Find each line of the material below in which the word "Pick" occurs, and return it.

# # # # #

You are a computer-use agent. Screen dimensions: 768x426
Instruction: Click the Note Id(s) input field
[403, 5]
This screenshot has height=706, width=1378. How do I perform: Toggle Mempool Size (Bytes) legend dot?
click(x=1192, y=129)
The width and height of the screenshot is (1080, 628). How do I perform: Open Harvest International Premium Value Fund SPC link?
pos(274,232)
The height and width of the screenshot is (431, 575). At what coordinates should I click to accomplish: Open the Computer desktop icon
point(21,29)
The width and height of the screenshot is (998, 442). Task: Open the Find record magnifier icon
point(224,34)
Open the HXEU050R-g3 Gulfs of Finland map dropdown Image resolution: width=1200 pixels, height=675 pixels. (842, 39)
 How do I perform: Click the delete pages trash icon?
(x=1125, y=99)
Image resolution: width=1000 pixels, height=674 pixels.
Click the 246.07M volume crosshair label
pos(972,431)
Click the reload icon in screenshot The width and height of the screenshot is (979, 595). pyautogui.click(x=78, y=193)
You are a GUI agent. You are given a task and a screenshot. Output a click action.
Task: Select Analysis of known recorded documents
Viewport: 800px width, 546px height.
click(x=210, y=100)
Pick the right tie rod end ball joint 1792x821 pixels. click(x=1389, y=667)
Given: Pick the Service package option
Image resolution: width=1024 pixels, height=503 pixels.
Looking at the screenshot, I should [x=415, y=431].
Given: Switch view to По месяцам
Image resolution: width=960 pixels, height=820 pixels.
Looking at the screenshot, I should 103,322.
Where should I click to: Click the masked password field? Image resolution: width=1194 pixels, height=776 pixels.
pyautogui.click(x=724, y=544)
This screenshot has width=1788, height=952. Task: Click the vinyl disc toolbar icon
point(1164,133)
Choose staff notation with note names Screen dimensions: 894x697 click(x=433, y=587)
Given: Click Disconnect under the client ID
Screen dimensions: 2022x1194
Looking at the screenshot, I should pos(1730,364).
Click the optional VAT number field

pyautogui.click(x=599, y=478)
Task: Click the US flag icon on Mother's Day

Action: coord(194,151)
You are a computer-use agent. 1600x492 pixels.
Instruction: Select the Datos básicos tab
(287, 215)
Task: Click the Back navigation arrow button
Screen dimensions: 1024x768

# # # # #

**Solution to the exercise**
Pick the right tie rod end ball joint 1792x821 pixels. click(x=1389, y=667)
Given: Pick the Service package option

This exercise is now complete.